## Source document:
This is the other yellow/chartreuse, vulpinic acid producing lichen I found near Catherine Creek. I had been positive that it was Letharia vulpina when I first spotted it, but in doing research for this post I came across a paper which presented compelling evidence for splitting it into L. vulpina (Wolf Lichen) and L. lupina (Mountain Wolf Lichen), based on which clade of the algal partner Trebouxia jamesii they utilize as a photobiont. However it appears that they can’t be consistently differentiated by morphology. Thus one must identify the algal photobiont, and that is way beyond my capabilities. So we’ll have to call this Letharia vulpina complex, or maybe Letharia vulpina sensu lato (sensu lato means ‘in the broad sense’, and includes all associated taxa).
Another thing I learned in researching this post is that researchers have found an additional species of yeast that is always present in the cortex of Letharia spp. That makes 3 fungal components and an algal one, so far. Who knows what else they’ll find. Apparently it doesn’t take a village to raise a lichen; it takes a village to be a lichen.
Lichen in the L. vulpina complex tend to reproduce asexually (although it gets even more complicated because the fungal lineages that produce Letharia vulpina and L. lupina both come from evolutionary branching of Letharia columbiana, which usually reproduces sexually via spores formed in apothecia; L. vulpina and L. lupina seldom develop apothecia). They do this by producing vegetative propagules capable of germinating and forming a genetic clone of the plant.
There are two types of these propagules. Soredia are minute, powdery propagules which consist of a few strands of hyphae surrounding a cell of the algal photobiont. Isidia are larger and usually are composed of extrusions of cortical fungal tissue surrounding multiple cells of the photobiont. Soredia are usually disbursed by wind and rain, whereas isidia are more often broken off by some sort of physical interaction, such as animals or limbs brushing against the lichen. Isidia which are not dislodged have the added benefit of increasing the surface area of the lichen, thereby increasing the amount of photosynthesis which can occur.

## Entries shown:
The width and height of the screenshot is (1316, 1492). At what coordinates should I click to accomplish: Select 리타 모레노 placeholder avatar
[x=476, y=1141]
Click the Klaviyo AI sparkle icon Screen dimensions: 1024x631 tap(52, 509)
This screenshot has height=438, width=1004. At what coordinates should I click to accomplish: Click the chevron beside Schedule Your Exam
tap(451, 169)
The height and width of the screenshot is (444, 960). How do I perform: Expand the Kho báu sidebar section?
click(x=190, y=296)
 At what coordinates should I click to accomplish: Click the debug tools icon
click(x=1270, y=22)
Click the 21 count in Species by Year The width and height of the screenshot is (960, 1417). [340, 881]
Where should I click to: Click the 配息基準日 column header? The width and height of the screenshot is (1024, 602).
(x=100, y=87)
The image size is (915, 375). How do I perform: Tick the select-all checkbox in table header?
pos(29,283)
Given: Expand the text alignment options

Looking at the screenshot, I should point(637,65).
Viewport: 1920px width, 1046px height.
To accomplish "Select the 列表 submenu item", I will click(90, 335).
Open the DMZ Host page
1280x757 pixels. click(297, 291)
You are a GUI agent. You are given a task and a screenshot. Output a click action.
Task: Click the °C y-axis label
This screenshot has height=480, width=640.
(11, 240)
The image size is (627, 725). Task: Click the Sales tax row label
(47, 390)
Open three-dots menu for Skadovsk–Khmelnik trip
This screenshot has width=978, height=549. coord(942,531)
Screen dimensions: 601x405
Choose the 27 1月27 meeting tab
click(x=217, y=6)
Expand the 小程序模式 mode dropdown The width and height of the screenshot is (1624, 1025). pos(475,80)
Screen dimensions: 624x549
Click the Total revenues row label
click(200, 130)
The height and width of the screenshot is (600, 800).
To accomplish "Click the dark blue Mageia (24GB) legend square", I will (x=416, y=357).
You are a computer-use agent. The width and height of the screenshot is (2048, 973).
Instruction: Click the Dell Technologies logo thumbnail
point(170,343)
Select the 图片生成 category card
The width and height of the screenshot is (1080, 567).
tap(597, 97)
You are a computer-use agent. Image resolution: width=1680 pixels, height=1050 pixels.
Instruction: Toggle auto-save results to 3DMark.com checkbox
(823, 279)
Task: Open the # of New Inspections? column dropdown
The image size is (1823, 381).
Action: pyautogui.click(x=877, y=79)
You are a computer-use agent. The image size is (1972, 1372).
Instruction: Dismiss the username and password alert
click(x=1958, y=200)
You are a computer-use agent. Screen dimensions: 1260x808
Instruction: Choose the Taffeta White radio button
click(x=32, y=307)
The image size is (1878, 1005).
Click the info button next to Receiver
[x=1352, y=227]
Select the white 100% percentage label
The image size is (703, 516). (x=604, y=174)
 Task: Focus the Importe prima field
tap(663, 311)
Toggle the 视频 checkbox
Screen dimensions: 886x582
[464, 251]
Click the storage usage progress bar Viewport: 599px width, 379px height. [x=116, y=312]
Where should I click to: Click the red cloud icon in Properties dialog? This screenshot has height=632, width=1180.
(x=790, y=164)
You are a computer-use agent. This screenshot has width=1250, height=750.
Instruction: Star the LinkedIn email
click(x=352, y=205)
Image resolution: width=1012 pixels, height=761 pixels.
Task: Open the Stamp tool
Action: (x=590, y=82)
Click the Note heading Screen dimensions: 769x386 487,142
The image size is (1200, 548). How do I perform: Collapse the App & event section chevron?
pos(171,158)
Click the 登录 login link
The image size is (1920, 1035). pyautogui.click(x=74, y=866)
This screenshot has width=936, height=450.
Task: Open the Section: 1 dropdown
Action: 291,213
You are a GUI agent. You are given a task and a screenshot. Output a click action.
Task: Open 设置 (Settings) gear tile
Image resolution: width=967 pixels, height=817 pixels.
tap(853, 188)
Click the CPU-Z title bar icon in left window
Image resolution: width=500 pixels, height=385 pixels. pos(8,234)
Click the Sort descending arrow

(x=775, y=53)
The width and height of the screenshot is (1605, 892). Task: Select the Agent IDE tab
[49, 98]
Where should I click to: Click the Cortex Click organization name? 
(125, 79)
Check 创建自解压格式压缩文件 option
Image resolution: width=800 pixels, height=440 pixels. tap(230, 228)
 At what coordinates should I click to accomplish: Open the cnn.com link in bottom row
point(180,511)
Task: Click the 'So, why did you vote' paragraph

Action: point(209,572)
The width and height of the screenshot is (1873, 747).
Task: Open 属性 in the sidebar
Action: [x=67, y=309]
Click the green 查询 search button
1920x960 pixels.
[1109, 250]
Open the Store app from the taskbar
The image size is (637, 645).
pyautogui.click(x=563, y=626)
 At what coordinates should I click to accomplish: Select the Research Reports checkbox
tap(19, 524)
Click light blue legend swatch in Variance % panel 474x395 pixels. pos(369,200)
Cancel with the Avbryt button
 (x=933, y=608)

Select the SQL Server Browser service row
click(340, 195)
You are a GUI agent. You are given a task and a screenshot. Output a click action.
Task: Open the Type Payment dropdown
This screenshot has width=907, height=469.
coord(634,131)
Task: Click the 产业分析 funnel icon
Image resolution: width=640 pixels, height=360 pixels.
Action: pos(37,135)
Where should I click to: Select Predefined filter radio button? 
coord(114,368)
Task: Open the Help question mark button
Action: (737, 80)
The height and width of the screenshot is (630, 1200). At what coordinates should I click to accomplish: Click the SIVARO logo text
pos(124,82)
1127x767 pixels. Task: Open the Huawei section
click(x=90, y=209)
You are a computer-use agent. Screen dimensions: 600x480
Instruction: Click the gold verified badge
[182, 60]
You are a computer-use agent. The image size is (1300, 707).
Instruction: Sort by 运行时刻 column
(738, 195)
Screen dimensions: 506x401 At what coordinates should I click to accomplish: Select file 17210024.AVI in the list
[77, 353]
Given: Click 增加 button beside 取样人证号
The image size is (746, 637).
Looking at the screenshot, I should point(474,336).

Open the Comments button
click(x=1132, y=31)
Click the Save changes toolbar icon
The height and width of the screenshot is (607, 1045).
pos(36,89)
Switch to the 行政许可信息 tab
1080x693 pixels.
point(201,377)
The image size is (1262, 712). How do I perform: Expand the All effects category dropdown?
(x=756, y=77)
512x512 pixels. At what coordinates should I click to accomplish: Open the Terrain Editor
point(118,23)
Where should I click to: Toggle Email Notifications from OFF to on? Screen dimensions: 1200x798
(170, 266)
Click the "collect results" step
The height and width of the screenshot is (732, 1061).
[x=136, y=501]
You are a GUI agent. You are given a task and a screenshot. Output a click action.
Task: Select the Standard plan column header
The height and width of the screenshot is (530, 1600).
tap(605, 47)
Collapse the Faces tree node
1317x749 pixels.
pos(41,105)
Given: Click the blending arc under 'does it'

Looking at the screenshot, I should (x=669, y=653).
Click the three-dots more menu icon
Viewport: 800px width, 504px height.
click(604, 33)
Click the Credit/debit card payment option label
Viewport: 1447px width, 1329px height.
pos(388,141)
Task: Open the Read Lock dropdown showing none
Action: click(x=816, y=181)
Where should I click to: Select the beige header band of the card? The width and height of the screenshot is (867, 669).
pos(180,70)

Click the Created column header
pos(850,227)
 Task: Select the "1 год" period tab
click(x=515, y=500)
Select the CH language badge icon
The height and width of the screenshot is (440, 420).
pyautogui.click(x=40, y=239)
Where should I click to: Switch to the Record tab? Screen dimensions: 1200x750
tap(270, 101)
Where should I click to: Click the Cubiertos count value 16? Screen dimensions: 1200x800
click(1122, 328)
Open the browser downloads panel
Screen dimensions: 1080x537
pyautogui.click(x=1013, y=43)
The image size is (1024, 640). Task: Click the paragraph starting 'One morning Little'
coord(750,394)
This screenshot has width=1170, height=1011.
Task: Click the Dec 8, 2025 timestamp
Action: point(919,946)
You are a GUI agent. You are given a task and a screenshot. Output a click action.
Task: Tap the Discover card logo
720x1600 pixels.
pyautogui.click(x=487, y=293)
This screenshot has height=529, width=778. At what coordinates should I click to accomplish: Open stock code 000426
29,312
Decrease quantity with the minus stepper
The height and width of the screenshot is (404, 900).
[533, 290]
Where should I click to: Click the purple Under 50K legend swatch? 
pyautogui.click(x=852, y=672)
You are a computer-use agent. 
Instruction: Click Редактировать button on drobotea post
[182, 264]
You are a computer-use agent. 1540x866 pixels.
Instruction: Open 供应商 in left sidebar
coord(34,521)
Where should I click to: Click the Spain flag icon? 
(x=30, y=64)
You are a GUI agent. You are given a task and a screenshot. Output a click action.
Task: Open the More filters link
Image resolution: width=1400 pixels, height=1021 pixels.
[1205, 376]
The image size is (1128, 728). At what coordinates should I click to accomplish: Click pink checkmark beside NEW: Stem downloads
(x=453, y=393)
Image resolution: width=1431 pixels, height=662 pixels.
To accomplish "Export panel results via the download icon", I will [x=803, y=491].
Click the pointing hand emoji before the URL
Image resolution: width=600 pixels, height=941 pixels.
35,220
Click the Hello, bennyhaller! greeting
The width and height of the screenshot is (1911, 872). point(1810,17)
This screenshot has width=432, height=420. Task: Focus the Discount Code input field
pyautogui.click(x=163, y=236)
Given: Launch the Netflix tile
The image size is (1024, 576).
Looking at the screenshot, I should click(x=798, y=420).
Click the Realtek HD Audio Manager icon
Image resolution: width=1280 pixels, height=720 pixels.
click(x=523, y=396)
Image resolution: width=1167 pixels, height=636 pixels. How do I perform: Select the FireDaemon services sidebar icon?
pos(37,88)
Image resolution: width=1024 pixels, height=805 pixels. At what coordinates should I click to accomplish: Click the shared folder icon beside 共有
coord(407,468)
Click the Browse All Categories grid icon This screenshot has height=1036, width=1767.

## Assignment 1:
Repeat the passage of the Letharia lichen text starting with "Another thing I" and going on through "of the plant.".
## Assignment 2:
According to the Letharia lichen text, what usually disperses soredia?

## Exercise result 1:
Another thing I learned in researching this post is that researchers have found an additional species of yeast that is always present in the cortex of Letharia spp. That makes 3 fungal components and an algal one, so far. Who knows what else they’ll find. Apparently it doesn’t take a village to raise a lichen; it takes a village to be a lichen.
Lichen in the L. vulpina complex tend to reproduce asexually (although it gets even more complicated because the fungal lineages that produce Letharia vulpina and L. lupina both come from evolutionary branching of Letharia columbiana, which usually reproduces sexually via spores formed in apothecia; L. vulpina and L. lupina seldom develop apothecia). They do this by producing vegetative propagules capable of germinating and forming a genetic clone of the plant.

## Exercise result 2:
Wind and rain.